● **TASK BRIEF**: From the article about the Tyson Chandler fan zine, reproduce verbatim the passage that opens with the words containing "A zine is a" and closes with "often its subjects.".

● **TEXT TO READ**:
-- START --
Ari Marcopoulos is a renowned New York photographer. He worked for Andy Warhol, profiled Jean-Michel Basquiat and chronicled the Beastie Boys and skateboarders under the Brooklyn Bridge. He was featured in last year's Whitney Museum Biennial. In April he released a 1,200-page book.

His most recent project, though, is a 20-page fan zine that features none of his own photographs. It is a tribute to Dallas Mavericks center Tyson Chandler, an NBA player who has never been an All-Star or even lived in New York. The zine is called "Tyson Chandler."

A zine is a self-published print publication circulated to a small audience. If it looks like it was stapled together by hand, that's because it probably was. A fan zine, like "Tyson Chandler," usually focuses on one topic, though punk-rock bands and political movements (not pro athletes) are more often its subjects.

Zines were popular when Marcopoulos moved to New York in 1980. They faded in the shadow of the Internet and have resurfaced again as an analog alternative. Still, they're more of an indie delight than a mainstream pleasure.

"I had no clue what it was," Chandler said. He described a zine as "the mixtape of magazines."

One night last June, Marcopoulos and Camilla Venturini, his 23-year-old Italian art director, walked into a Park Slope sports bar for Game 6 of the NBA Finals and watched Dallas clinch its series against the Miami Heat. It wasn't long before the artists were inspired by Chandler.

"Everybody was talking about Dirk Nowitzki, but here was this guy who was a worker-bee player," Marcopoulos said.

Venturini was captivated for another reason. "First of all, he's handsome," she said. "But what I really like about him is that he's always really calm and rational. I follow him on his Facebook page and he looks modest and devoted to his family."

That same night, they sifted through hundreds of photographs on Google Images and settled on 29 black-and-white images, including a shot of Chandler shaking hands with President Barack Obama, a portrait of Chandler's family posing outdoors in formal wear and an illustration of Chandler wearing a New York Knicks jersey opposite a page with two words: "WE WISH." For the cover, they used Chandler's personal logo, an interlocking T and Y. Venturini finished the layout in two days.
-- END --
● **GIVEN DATA**:
-- START --
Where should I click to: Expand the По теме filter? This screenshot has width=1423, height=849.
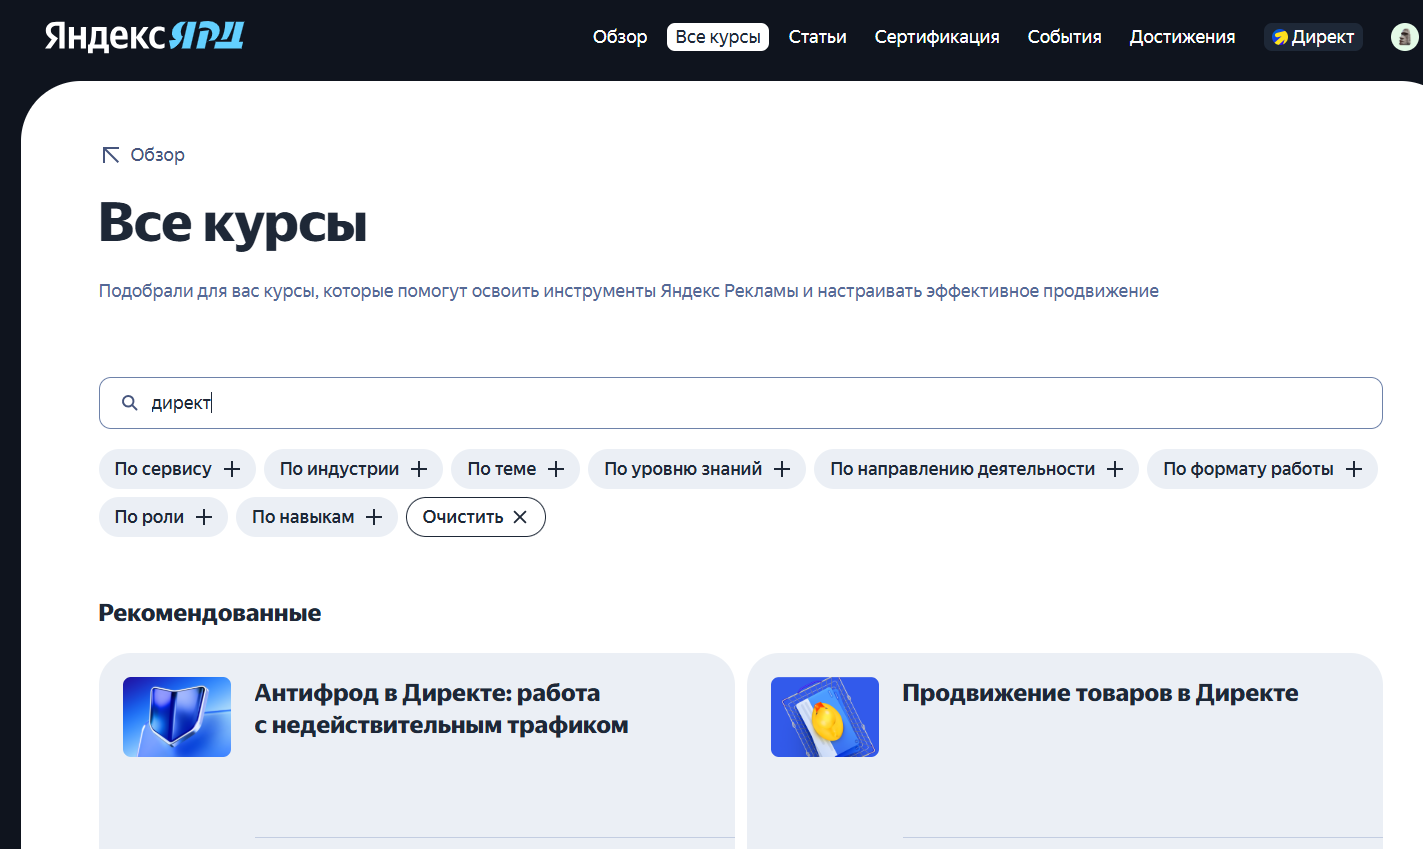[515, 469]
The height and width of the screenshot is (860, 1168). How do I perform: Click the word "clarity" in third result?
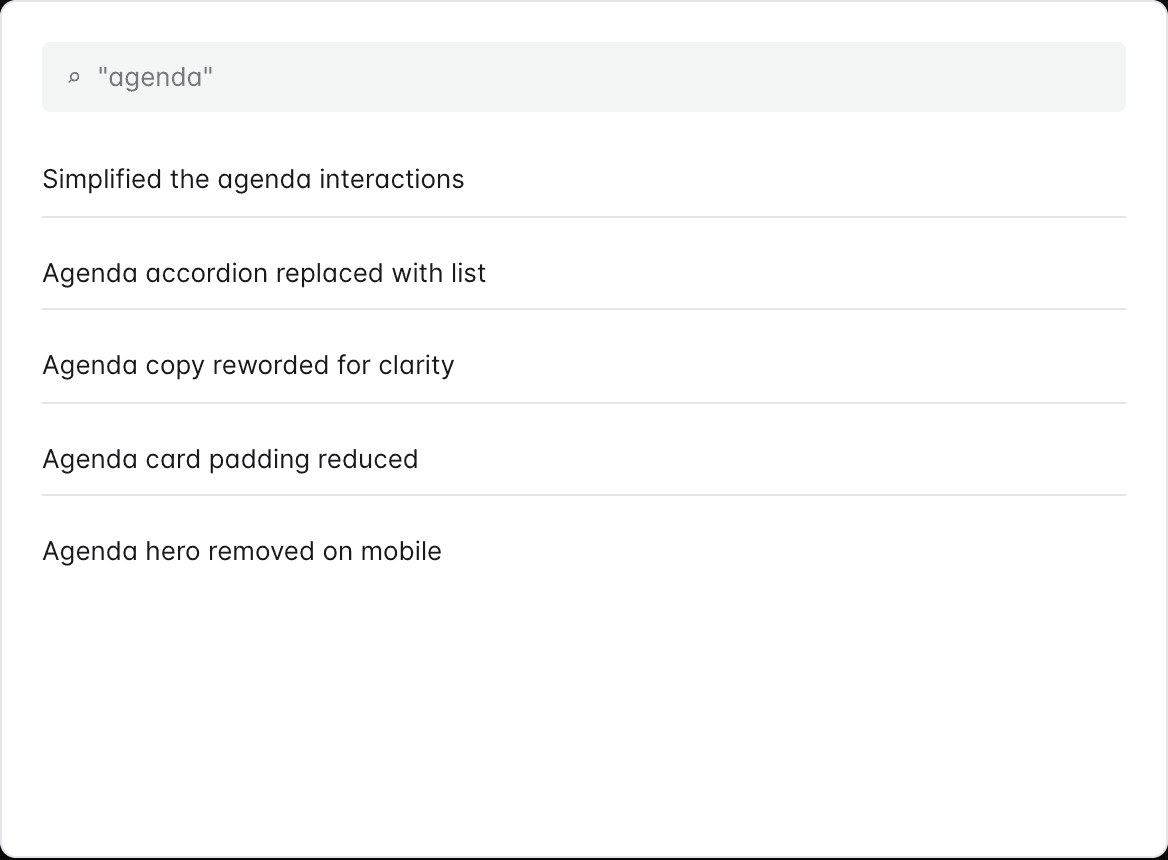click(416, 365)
-- END --
● **WRITTEN REPLY**:
A zine is a self-published print publication circulated to a small audience. If it looks like it was stapled together by hand, that's because it probably was. A fan zine, like "Tyson Chandler," usually focuses on one topic, though punk-rock bands and political movements (not pro athletes) are more often its subjects.